Per the Higher Education Opportunity Act (HEOA), textbooks must be ordered by the time the schedule is published. (You place your textbook orders online at the Coyote Bookstore.) The Academic Calendar doesn't list those dates but you can see when registration begins. For example, for 2017-18 and 2018-19:

  • Winter 2018 Registration begins on October 30, 2017
  • Spring 2018 Registration begins on February 12, 2018
  • Summer 2018 Registration begins on April 30, 2018
  • Fall 2018 Registration begins on May 17, 2018
  • Winter 2019 Registration begins on October 29, 2018
  • Spring 2019 Registration begins on February 11, 2019
  • Summer 2019 Registration begins on May 6, 2019

Why are textbook orders due so early?  The HEOA terms are designed to provide adequate notice to students regarding the price of their course materials. The Bookstore has to research the textbook's availability, find used copies (where available) and provide for textbook rentals.  The university also has an obligation to provide for accessible materials for students who may need them.  All of these tasks take time but are expected to be completed prior to course registration.

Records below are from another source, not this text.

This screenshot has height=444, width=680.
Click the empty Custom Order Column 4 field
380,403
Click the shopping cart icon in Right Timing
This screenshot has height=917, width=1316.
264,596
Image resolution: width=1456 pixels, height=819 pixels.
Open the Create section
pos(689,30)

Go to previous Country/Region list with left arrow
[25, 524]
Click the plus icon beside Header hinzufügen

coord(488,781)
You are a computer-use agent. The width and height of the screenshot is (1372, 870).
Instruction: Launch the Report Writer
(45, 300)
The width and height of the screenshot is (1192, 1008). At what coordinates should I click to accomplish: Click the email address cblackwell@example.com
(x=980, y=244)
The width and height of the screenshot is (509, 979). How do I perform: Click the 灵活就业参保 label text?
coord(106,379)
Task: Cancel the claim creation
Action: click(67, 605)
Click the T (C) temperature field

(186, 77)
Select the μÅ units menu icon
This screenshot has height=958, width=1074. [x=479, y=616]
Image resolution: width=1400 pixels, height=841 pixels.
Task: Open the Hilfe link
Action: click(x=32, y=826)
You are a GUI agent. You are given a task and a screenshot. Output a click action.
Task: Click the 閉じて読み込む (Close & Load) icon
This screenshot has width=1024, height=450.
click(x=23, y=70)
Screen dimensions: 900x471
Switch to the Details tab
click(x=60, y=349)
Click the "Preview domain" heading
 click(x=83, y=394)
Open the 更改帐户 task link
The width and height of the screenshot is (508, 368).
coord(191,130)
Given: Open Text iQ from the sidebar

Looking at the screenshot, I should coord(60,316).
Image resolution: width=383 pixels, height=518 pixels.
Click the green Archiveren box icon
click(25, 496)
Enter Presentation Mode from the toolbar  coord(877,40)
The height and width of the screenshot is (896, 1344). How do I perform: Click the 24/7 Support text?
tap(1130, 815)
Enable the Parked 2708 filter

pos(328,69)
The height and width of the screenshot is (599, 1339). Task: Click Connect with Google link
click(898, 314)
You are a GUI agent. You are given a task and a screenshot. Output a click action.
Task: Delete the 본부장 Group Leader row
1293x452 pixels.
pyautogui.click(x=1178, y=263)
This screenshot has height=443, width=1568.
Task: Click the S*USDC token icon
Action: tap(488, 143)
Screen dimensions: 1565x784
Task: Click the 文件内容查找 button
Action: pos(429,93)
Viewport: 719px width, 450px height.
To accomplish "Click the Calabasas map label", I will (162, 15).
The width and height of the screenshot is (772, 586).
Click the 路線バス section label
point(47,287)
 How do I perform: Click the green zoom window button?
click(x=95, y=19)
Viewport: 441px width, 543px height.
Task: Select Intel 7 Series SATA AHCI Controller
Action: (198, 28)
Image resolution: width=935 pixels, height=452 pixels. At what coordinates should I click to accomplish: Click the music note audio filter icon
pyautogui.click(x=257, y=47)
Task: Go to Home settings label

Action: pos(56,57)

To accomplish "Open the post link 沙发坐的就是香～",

Faculty may want to consider using Open Educational Resources to increase the affordability of their course materials.  See the Affordable Learning Initiative page for information about resources and faculty grants.

2.  Teaching Online

If you are planning to teach a new hybrid class, or a fully online course, make sure to give yourself a considerable amount of time to design the assignments and test-drive them before using them in your class.  We strongly encourage faculty to think incrementally about changes-- especially in the online format-- because each change will take time and reflection. 

There are a number of campus and Chancellor's Office resources to help support faculty in teaching online:

  • Blackboard: our CSUSB learning management system
    • ATI offers regular Workshops (1-3 hours) and Bootcamps (one to three days)
    • ATI also offers some links to resources on its Faculty Resources page
    • ATI also offers Quality Assurance training and more information can be found from the ATI's Quality Assurance web page 
  • CSU Quality Assurance for blended & online courses:  the CSU offers several online courses to support faculty.  You can see the schedule and register for the online courses on the CSU-QA website.
    • QOLT (Quality Online Teaching): QOLT focuses on the delivery of online courses.  Three asynchronous courses are available online throughout the year (courses take 15-20 hours; cost is $25/class):
      • Introduction to Teaching Online Using QOLT (for those designing their first class online or those wishing to refine current blended/online course)
      • Improving your Online Course (used to review a current online/blended course using the QOLT instrument)
      • Reviewing Courses Using the QOLT Instrument (provides an in-depth experience using the QOLT instrument)
    • Quality Matters (QM): QM focuses on the design of course websites (for blended and online courses in particular but useful for the navigation of face-to-face course websites, as well).  There may also be a face-to-face workshops offered on the CSUSB campus.  Watch the ATI website for more information.
  • Please visit the CSUSB Accessible Technology Initiative page for information about tools available on campus.